Down the road in Snowmass Village, paid occupancy for December was 43.1 percent as of Nov. 30, off the 46.8 percent mark recorded the same time last year. That drop was likely due to Snowmass’ 50th anniversary celebration in December 2017, which included such juicy deals as $6.50 lift-ticket prices on Dec. 15, the SAS/Skico report said.
And in November, bookings stood at 31.8 percent in Aspen, up from 30.1 percent in November 2017; Snowmass saw a 14.5 percent occupancy rate, up from 11.8 percent in November 2017.
The SAS/Skico report attributed the rise — Aspen’s occupancy rate in November was a record for that month — to the early openings at both Aspen Mountain and Snowmass.
During a presentation to Pitkin County commissioners Dec. 11, Aspen Skiing Co. President and CEO Mike Kaplan said the season was mixed at that point for advance reservations.

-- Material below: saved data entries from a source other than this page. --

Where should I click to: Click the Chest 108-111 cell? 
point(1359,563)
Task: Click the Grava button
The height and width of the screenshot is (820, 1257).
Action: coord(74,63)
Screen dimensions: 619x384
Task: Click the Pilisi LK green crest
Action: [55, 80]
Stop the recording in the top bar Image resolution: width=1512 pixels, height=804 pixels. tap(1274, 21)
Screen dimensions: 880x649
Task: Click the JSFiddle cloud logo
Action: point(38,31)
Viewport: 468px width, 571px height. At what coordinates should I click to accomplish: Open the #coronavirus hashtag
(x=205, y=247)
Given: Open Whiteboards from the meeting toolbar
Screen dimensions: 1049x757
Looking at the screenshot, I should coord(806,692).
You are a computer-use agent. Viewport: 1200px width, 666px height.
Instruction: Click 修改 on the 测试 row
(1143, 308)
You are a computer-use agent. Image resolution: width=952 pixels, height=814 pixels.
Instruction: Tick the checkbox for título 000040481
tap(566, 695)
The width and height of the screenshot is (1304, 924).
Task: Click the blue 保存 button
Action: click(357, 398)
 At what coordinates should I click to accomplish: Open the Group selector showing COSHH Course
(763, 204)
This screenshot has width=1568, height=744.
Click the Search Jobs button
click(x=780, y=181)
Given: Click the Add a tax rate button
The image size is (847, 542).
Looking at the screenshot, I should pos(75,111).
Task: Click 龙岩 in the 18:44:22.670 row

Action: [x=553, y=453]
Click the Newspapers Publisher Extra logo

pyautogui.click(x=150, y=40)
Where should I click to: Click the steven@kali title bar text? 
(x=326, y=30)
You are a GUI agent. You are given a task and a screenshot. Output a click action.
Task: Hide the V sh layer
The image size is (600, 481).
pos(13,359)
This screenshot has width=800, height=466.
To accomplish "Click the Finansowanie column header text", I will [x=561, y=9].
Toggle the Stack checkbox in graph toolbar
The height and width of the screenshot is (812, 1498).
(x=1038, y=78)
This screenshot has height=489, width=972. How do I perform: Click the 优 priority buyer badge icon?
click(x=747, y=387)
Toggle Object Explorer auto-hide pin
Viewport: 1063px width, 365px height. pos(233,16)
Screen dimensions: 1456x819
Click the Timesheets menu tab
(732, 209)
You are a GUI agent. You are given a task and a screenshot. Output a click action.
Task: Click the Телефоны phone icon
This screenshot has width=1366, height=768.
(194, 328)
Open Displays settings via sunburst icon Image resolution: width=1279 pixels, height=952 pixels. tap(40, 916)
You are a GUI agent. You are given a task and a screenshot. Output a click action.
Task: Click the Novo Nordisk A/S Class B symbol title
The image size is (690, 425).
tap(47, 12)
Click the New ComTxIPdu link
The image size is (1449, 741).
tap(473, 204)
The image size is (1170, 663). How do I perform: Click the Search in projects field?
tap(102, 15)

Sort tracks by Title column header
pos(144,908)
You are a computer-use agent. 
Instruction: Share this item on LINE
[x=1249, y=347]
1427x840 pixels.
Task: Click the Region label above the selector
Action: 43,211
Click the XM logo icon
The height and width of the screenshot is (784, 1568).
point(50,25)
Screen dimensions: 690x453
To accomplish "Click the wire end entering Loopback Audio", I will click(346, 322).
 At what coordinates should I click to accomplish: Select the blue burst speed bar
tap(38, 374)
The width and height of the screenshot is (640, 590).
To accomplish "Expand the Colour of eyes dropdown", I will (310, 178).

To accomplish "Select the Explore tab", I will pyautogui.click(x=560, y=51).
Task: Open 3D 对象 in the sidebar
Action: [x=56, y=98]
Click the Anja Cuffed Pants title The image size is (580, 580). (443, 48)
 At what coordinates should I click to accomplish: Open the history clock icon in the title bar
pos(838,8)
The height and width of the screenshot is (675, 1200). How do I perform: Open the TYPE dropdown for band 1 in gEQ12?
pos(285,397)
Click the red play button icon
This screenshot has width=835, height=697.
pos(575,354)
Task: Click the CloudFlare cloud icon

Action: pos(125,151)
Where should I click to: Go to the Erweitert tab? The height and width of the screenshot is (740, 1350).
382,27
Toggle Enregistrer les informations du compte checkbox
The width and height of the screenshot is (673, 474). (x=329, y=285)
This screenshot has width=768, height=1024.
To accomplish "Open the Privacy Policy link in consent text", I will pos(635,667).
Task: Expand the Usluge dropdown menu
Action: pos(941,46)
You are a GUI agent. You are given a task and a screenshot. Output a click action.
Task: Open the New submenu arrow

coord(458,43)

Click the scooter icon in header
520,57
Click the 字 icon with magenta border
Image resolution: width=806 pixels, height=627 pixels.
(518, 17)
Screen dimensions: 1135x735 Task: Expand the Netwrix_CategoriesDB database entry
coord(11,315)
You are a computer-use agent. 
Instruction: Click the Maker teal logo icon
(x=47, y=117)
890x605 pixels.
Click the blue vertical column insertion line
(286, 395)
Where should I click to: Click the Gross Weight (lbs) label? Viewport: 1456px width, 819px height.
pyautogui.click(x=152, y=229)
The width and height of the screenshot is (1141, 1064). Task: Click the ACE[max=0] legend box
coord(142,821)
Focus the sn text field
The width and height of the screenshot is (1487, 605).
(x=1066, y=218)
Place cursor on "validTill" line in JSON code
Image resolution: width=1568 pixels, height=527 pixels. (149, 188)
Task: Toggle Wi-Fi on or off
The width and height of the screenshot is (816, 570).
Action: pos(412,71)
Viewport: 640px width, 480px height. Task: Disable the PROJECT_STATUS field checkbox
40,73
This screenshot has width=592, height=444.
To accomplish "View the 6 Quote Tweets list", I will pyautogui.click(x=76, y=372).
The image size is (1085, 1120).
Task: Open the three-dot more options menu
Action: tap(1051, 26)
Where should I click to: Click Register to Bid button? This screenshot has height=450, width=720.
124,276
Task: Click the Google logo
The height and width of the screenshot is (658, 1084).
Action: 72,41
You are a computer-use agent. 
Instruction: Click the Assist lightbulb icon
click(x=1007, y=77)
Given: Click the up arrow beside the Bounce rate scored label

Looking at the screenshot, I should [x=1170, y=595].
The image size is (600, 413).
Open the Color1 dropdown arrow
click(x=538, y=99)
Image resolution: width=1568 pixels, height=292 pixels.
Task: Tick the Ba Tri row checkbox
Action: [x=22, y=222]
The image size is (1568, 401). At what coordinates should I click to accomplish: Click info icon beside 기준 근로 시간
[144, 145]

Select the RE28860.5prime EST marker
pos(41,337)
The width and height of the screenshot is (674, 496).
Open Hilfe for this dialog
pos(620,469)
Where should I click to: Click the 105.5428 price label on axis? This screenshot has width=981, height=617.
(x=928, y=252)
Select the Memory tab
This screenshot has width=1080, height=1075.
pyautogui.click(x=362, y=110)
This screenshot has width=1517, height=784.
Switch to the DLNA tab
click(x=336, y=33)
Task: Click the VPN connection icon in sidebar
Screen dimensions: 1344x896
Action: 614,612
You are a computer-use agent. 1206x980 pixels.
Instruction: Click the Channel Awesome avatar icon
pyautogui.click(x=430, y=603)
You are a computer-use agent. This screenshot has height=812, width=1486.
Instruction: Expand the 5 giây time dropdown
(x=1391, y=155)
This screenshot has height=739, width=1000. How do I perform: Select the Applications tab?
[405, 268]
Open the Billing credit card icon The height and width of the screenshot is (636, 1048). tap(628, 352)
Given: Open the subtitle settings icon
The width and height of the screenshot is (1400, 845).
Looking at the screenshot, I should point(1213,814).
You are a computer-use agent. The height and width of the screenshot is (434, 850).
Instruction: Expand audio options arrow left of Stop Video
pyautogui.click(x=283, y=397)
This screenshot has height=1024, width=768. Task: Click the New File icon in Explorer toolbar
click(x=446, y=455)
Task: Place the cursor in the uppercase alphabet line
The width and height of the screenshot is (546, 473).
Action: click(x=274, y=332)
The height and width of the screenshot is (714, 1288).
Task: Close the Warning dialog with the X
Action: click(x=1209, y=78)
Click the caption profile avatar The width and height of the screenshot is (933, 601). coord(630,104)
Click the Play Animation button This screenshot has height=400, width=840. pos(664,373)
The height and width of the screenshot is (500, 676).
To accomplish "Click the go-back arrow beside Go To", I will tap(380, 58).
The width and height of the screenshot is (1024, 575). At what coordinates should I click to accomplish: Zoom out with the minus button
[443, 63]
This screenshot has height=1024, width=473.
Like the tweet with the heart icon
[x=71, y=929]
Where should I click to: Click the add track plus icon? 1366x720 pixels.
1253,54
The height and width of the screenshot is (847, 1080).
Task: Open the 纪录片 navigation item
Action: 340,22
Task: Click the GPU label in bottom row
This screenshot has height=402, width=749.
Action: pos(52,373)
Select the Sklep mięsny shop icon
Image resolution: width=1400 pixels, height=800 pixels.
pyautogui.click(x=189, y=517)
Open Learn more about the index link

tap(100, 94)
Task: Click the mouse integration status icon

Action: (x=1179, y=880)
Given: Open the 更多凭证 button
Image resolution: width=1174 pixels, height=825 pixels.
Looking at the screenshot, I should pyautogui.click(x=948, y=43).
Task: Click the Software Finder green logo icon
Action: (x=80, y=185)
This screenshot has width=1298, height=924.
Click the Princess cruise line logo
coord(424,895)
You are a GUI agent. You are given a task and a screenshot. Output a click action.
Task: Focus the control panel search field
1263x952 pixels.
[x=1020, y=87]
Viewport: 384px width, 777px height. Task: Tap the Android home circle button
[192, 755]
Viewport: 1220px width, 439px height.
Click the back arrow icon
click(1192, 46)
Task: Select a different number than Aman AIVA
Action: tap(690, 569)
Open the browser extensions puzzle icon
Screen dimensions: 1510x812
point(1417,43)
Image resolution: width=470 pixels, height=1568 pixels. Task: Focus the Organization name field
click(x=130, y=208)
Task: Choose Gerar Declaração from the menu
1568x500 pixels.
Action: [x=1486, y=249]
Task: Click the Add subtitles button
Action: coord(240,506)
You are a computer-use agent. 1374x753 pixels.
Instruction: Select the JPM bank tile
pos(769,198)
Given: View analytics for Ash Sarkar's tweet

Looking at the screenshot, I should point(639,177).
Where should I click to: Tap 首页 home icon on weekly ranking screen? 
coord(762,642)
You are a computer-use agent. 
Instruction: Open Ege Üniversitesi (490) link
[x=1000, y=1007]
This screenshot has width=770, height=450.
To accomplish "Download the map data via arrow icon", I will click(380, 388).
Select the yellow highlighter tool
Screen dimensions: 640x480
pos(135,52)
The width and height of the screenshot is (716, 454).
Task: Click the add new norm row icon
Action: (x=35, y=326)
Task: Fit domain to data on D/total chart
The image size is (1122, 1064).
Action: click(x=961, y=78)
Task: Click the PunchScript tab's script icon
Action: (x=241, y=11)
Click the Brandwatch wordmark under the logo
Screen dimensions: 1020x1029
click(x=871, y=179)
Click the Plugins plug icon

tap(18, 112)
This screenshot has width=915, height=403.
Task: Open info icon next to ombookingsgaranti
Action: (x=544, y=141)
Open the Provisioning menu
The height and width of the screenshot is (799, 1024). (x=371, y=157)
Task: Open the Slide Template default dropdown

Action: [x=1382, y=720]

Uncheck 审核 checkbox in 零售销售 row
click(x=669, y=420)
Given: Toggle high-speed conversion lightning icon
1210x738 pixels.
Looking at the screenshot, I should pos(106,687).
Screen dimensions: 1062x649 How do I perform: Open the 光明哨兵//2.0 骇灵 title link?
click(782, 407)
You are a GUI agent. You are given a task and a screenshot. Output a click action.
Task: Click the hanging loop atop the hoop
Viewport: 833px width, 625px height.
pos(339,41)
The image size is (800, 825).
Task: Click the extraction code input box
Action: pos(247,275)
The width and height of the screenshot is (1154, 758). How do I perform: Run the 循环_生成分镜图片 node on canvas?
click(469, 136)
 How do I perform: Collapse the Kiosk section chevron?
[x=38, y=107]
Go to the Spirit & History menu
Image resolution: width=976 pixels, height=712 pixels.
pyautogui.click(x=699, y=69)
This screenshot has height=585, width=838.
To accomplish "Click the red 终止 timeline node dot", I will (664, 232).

He showed a graph indicating bookings are lagging behind last season by varying amounts throughout December and up to Jan. 26.
“The second half of the season is looking pretty decent,” Kaplan said.
He said the period from Dec. 22 to 29 might not be as strong as usual.
“A lot of that is the calendar,” Kaplan said. Christmas falls on a Tuesday, so many schools aren’t out until late that prior week, and vacations aren’t starting until later.
National and global economic forces also are factors for this winter’s tourism, as well as the after-effects from the 2016-17 ski season, Lee and Morris said.
“My theory is that some people got burned last year, so now they are going to wait (before booking a hotel),” Morris said. “They’re coming through, but they’re not coming through in droves. It’s not like our switchboard is lighting up; it’s the occasional reservation coming in.”
Morris also cast a dim view on the economy due to volatile stock markets, the Federal Reserve’s raising interest rates three times this year (with a fourth one possibly coming) and other economic and political factors.
“There is no question we are in the beginning stages of a serious recession,” he said.
Said Lee: “It’s hard to point at one particular thing. Our international travel is down, and the exchange rate is not favorable. And not to get political, but from a political standpoint, we are not making any international friends. All of those things play into it.”
In the bigger picture, Kaplan said the ski industry faces challenges in a “flat skier-visit environment.” The baby boomers who sustained the sport for so long are “aging out” of skiing, he noted. People have less free time and more competition for the leisure time they have.
“We need to work hard on diversifying our customer base,” Kaplan told the commissioners.
Skico’s goal is to stabilize its business rather than look for big annual growth, he said.
“We are definitely not pursuing an industrial tourism model,” Kaplan said. “It’s not who we are. It’s not who we want to be.”
Reporter Scott Condon contributed to this report.